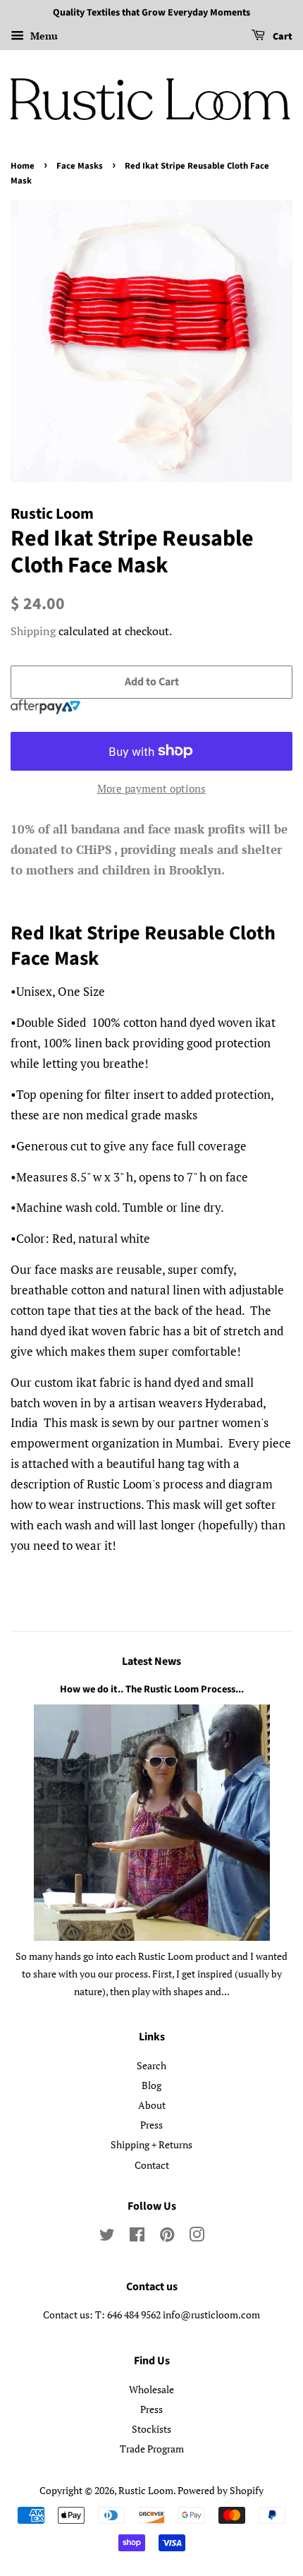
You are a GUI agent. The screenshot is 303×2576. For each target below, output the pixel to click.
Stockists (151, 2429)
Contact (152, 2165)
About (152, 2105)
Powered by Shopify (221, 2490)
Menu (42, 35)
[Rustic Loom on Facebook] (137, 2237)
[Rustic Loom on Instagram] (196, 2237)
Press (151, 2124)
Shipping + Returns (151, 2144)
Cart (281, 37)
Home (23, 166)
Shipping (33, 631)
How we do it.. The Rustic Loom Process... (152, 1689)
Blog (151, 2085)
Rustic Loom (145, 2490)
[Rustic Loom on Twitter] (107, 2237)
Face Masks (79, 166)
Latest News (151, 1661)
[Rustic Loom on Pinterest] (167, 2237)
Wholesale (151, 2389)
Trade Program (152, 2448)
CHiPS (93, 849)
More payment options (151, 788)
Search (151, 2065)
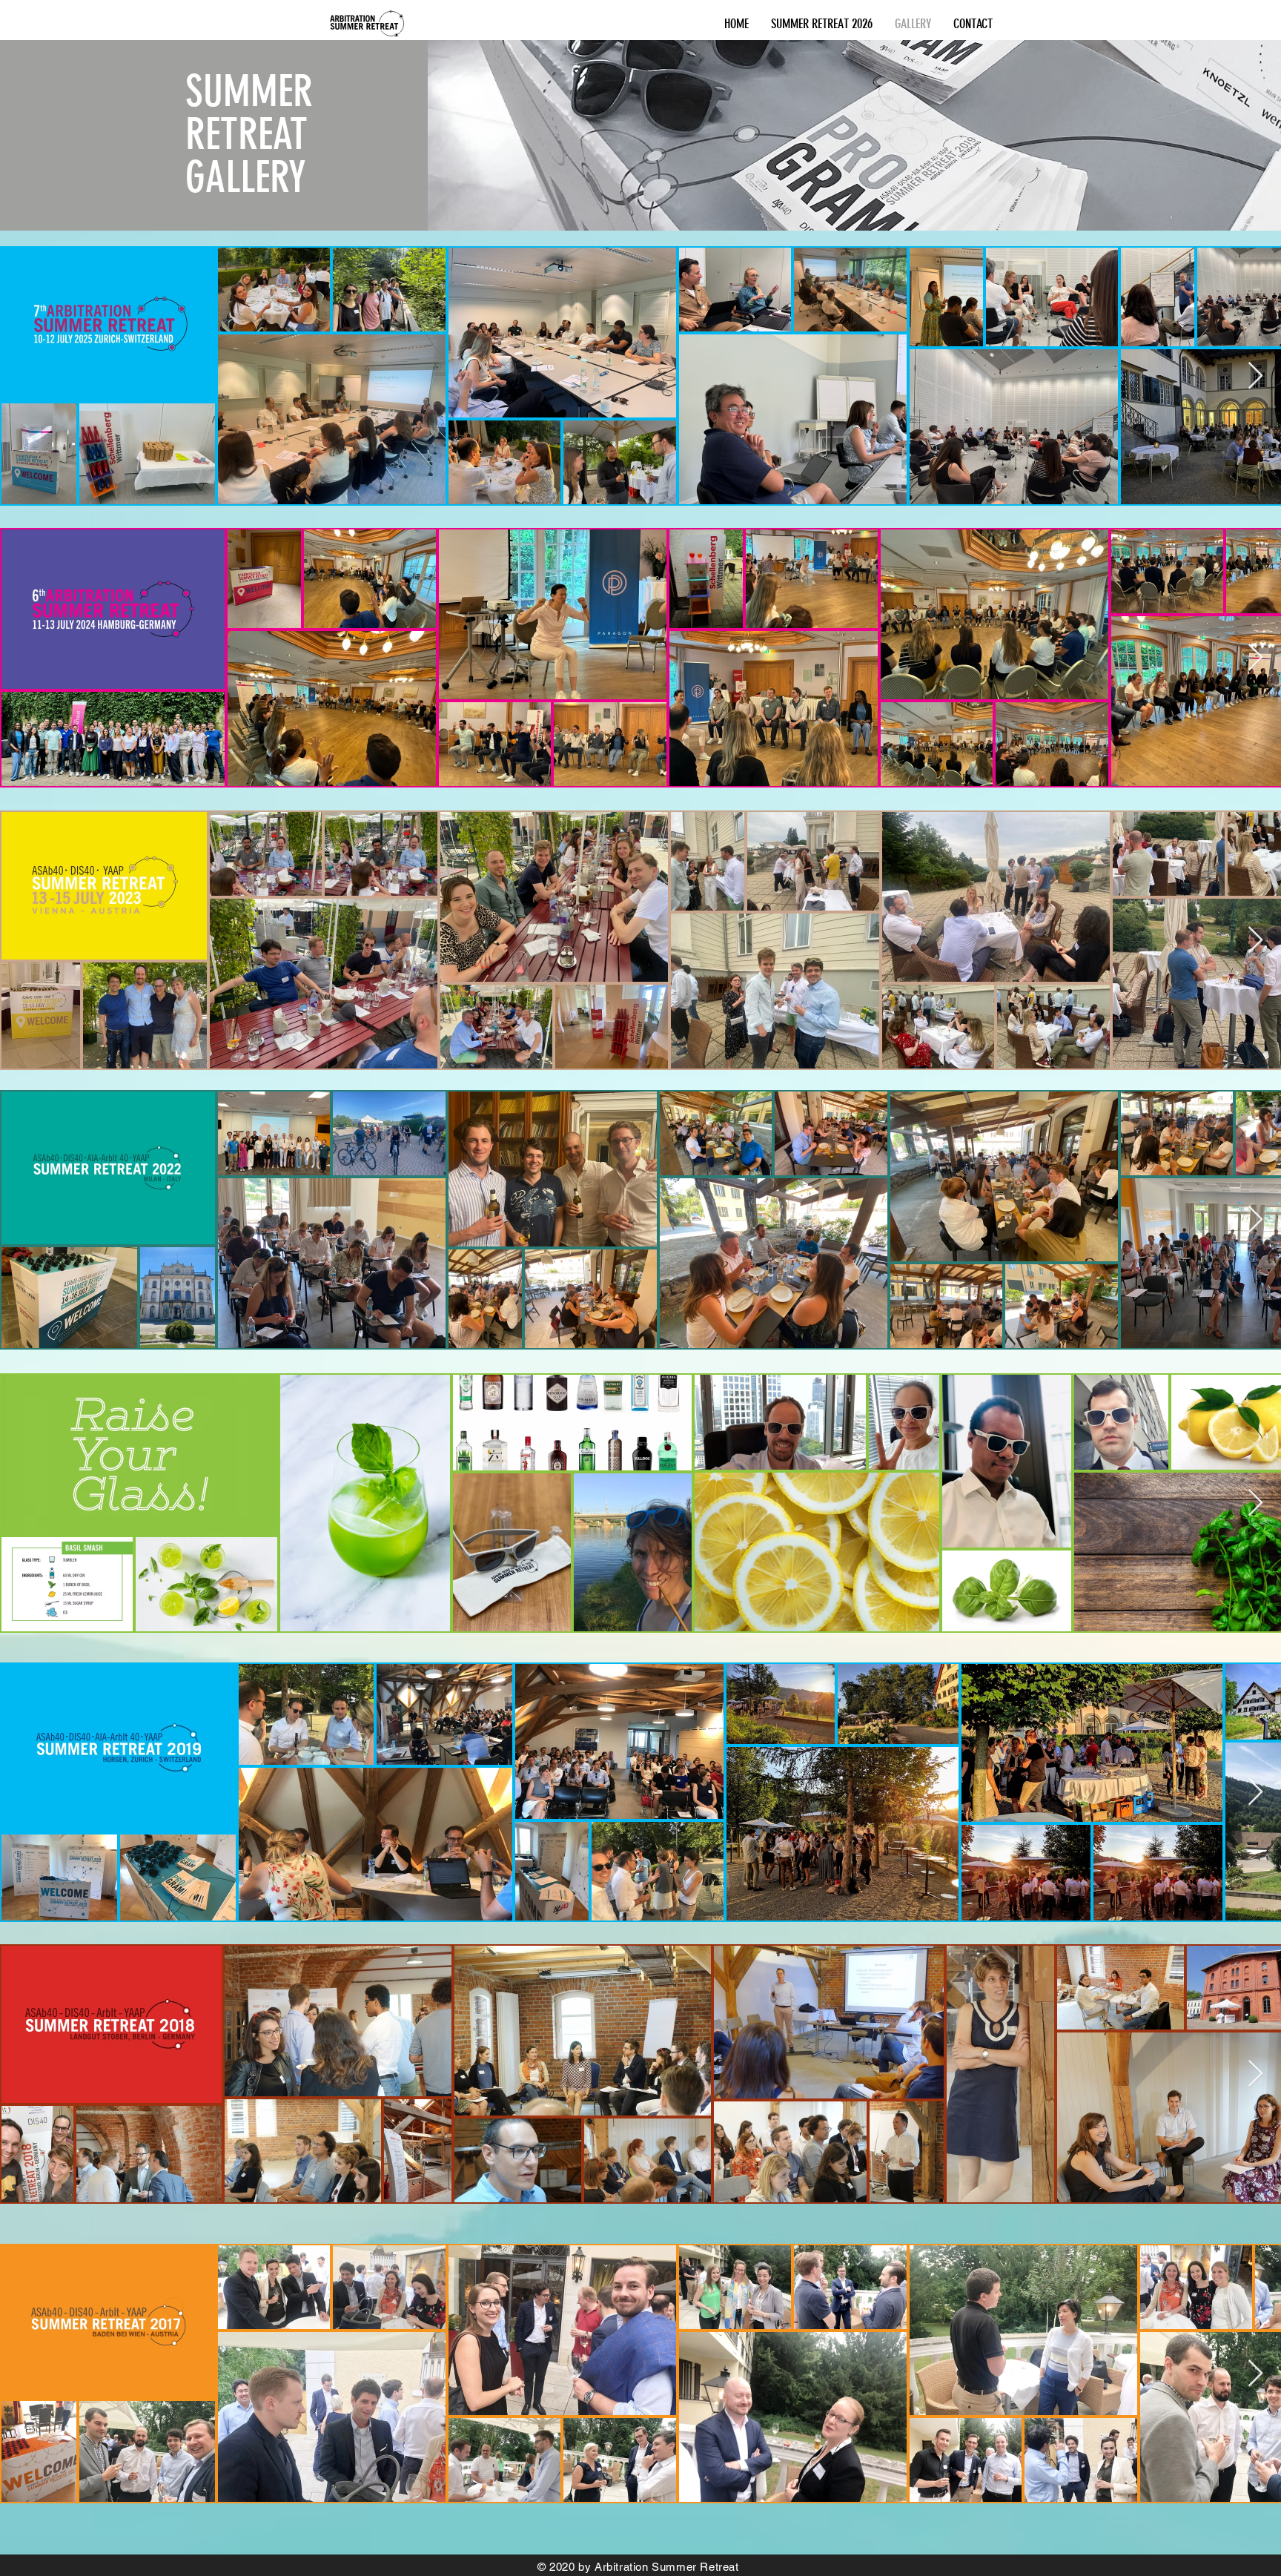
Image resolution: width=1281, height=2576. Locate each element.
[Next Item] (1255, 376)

--------------------------------

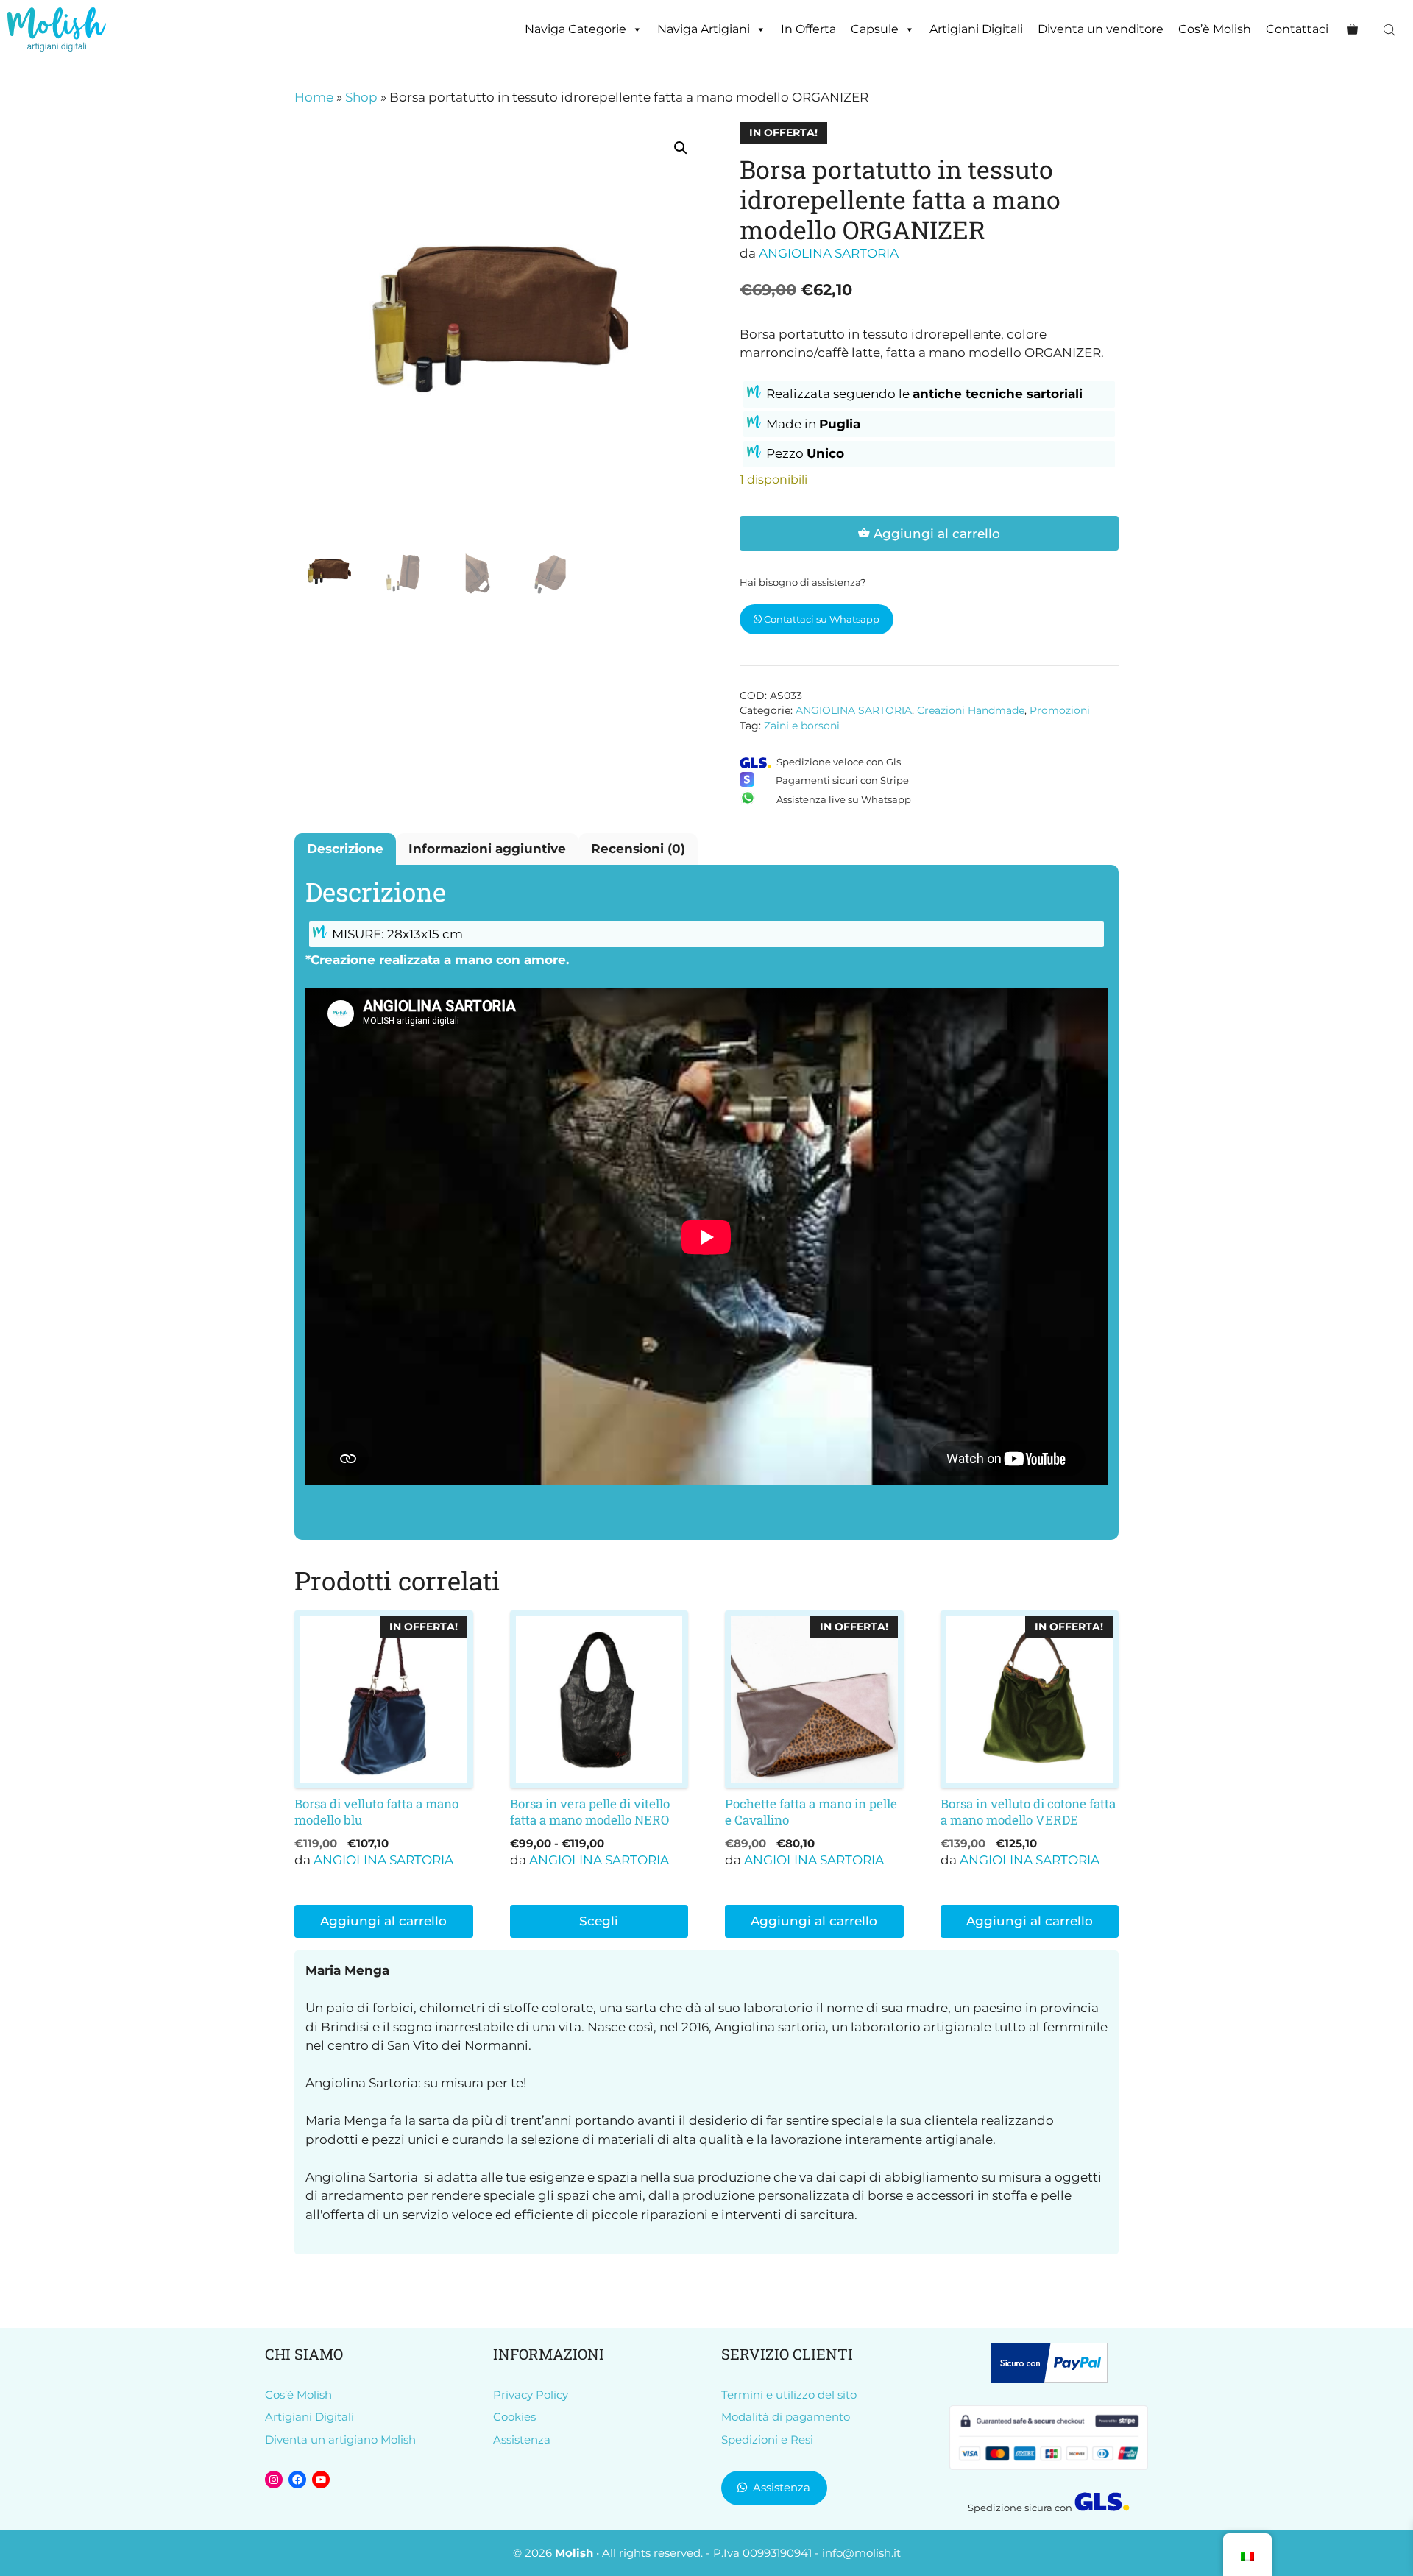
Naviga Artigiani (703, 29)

--------------------------------

▸ Work task:
Line for line, output the entries above from the line with "You are a GUI" to the line with "[Next Item] (1255, 376)", both included, and nothing more. Skip pictures.

▸ Result of this task:
You are a GUI agent. The screenshot is 303×2576. For each target below, output the pixel to click.
Stockists (151, 2429)
Contact (152, 2165)
About (152, 2105)
Powered by Shopify (221, 2490)
Menu (42, 35)
[Rustic Loom on Facebook] (137, 2237)
[Rustic Loom on Instagram] (196, 2237)
Press (151, 2124)
Shipping + Returns (151, 2144)
Cart (281, 37)
Home (23, 166)
Shipping (33, 631)
How we do it.. The Rustic Loom Process... (152, 1689)
Blog (151, 2085)
Rustic Loom (145, 2490)
[Rustic Loom on Twitter] (107, 2237)
Face Masks (79, 166)
Latest News (151, 1661)
[Rustic Loom on Pinterest] (167, 2237)
Wholesale (151, 2389)
Trade Program (152, 2448)
CHiPS (93, 849)
More payment options (151, 788)
Search (151, 2065)
Image resolution: width=1281, height=2576. Locate each element.
[Next Item] (1255, 376)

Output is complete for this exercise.